* **Instructions for the task**: Every line below between the one holding "Task: Click the" and the one holding "This screenshot has width=1200, height=1110.", inclusive, should be copied exactly, and no other line.

* **Supplied data**:
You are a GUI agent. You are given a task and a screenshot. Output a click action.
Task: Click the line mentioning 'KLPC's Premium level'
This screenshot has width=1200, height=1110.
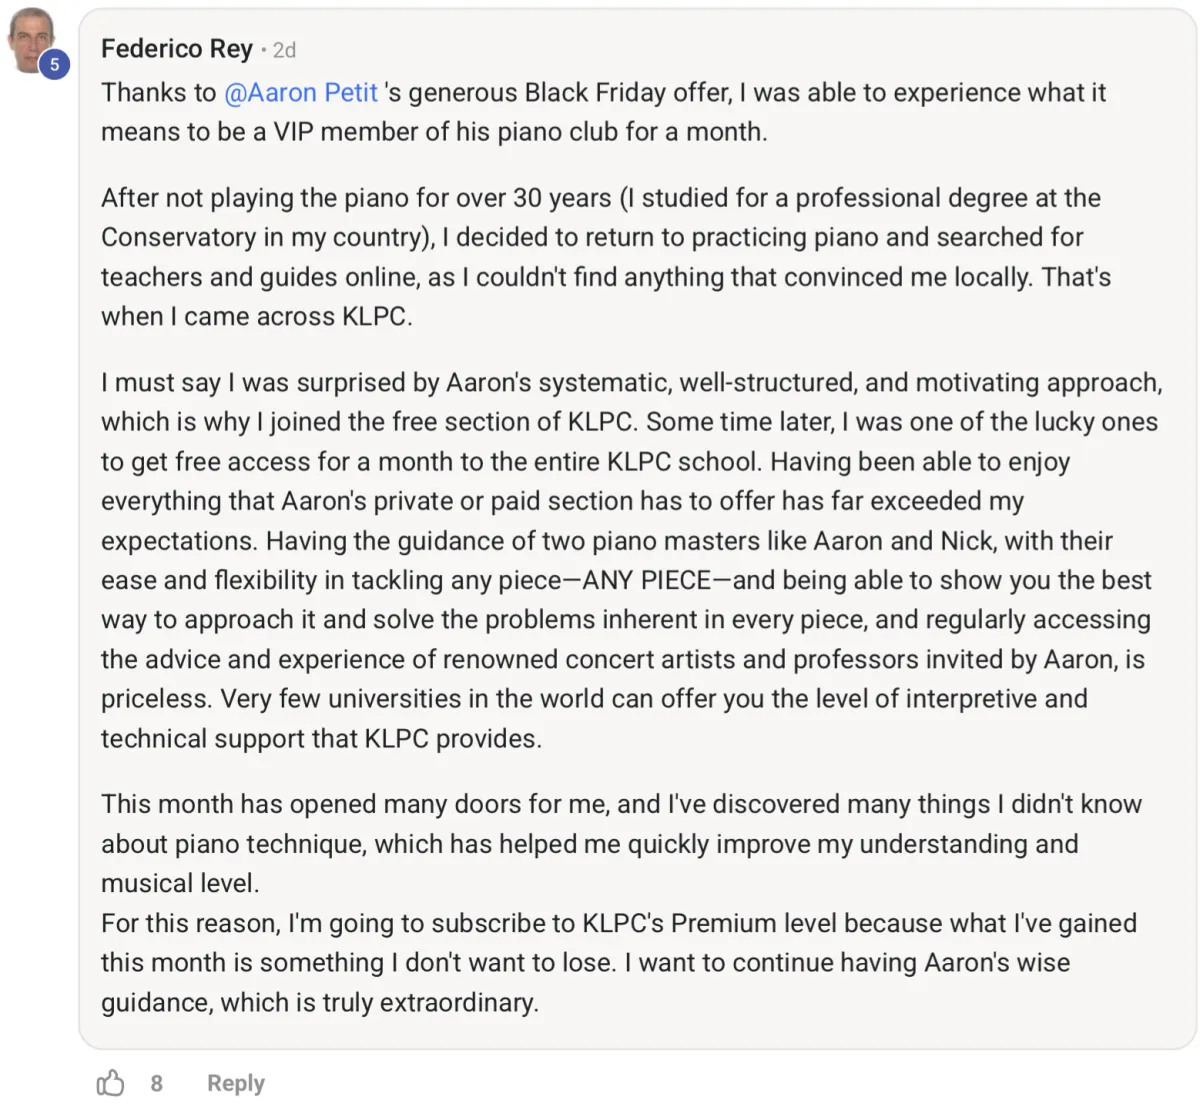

...

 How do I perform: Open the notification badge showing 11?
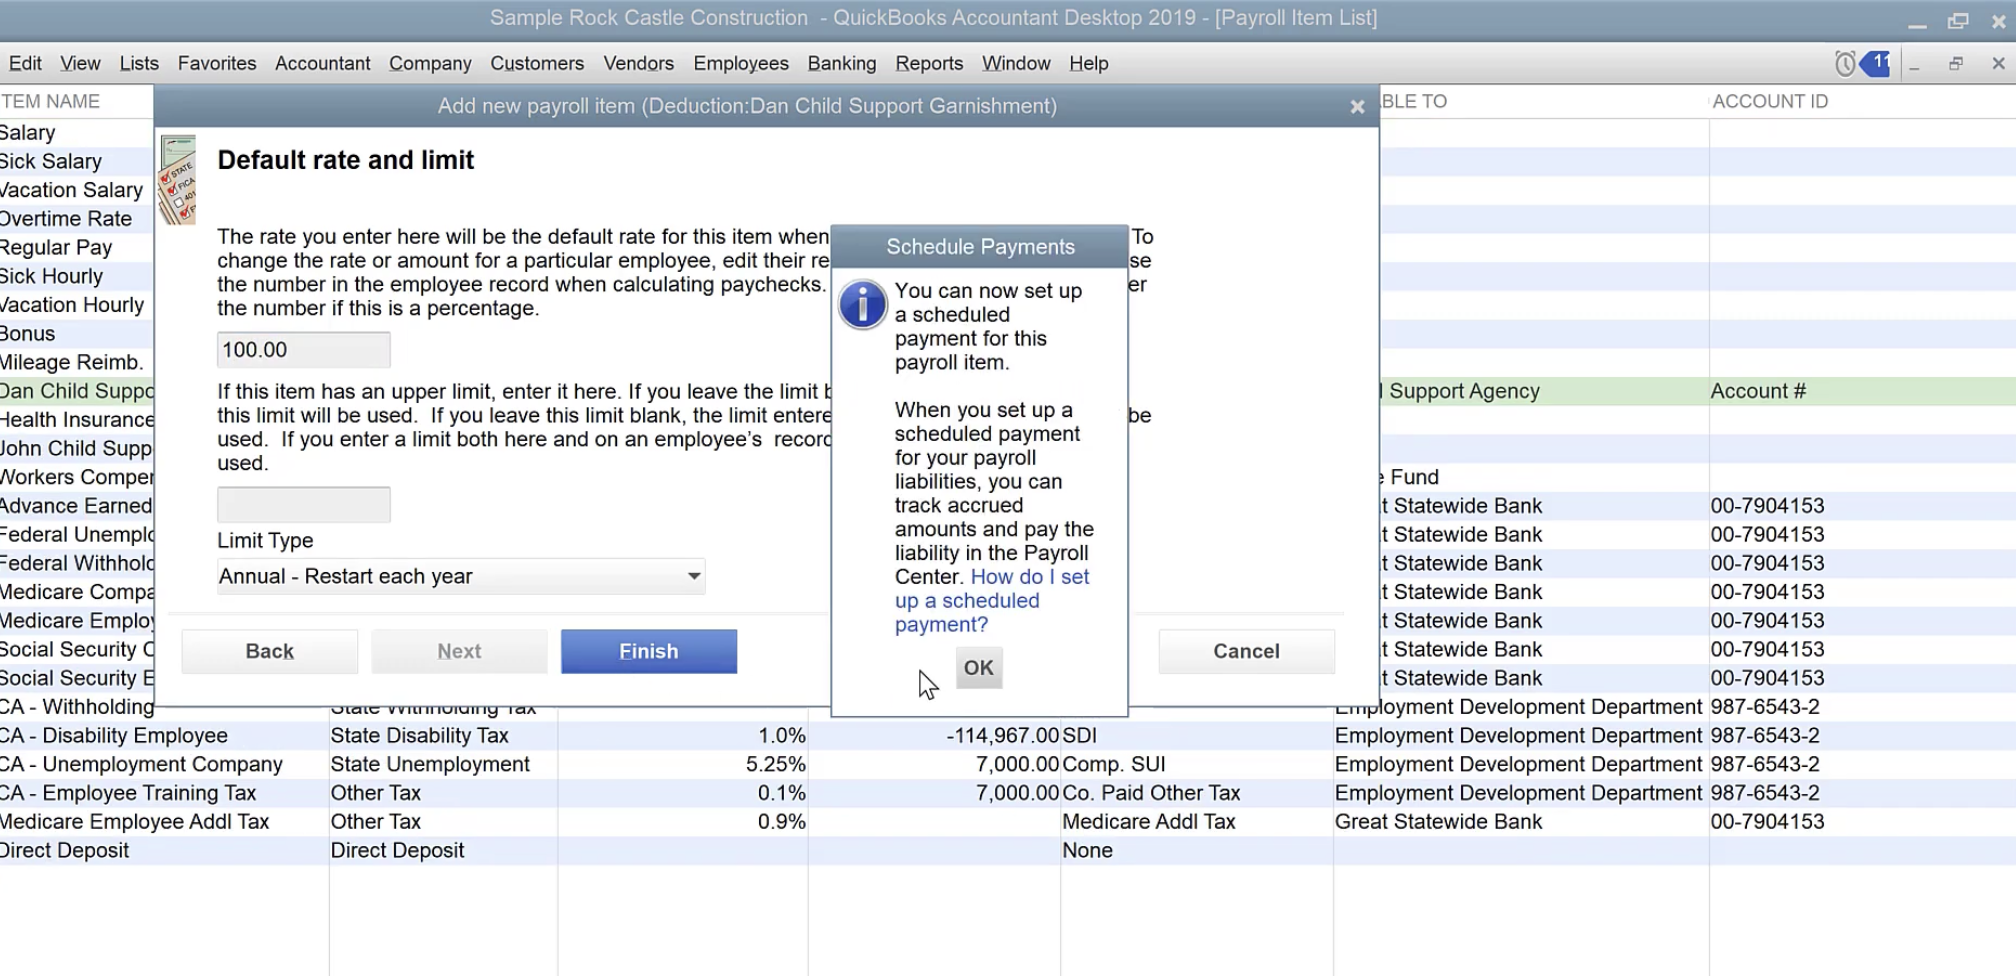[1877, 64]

* **The completed task**:
Task: Click the line mentioning 'KLPC's Premium level'
This screenshot has width=1200, height=1110.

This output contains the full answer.